Si la democracia es el poder del pueblo, si se construye entre todos, si somos los dueños de nuestro destino, cómo podemos mirar impávidos mientras un hombre agrede a una mujer, mientras al desafortunado que está a mi lado lo asaltan y yo solo cuido que no me asalten a mí, cuando veo a alguien infringir la ley, en lo más sencillo o en lo más complejo, y no hago nada, cuando vivimos en el “dejar hacer, dejar pasar”, mientras no me pase a mí, por supuesto… Lo lamento, pero todo esto, en cualquier parte del mundo, se llama complicidad.
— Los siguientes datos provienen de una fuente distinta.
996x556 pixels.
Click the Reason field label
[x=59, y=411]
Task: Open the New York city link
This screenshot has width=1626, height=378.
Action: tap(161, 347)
¿No es así como mataron a Martha, ante la mirada espectadora de decenas de testigos que prefirieron grabar el suceso en sus celulares? ¿No es así como vemos todos los asaltos que se producen a diario? ¿No vemos cientos de videos desde distintos ángulos en que se ve a un delincuente rodeado de cientos de personas que se convierten en simples reporteros de los hechos para sus redes sociales, en lugar de intentar impedir el hecho? ¿No hemos sido simples espectadores de los asesinatos de Quinto, de Fausto, de María Belén, de Agustín, de Jorge, de Karina, de Alex, de Efraín, de Harrison, de Patricio, de María José, de Marina, de Benigno, de César, de Derly, de “El León”, de Nayeli, de Denisse, de Yuliana, de los “viejitos” que caminaban por la calle, del vecino, de la vecina…?

Una larga lista de etcéteras se me viene a la mente, infinidad de circunstancias en que hemos sido espectadores, silentes y cómplices mientras vemos a nuestro país caer a pique, mientras nos conformamos con echar la culpa al gobierno, al anterior gobierno, a la policía, a los militares, al político, al rico, al pobre, al migrante, al del otro partido, al del otro equipo… ¡No, señores! La próxima vez que se pregunten ¿quién mató a quién?, quizás la respuesta esté en el espejo: finalmente, al Ecuador lo mató nuestra indolencia.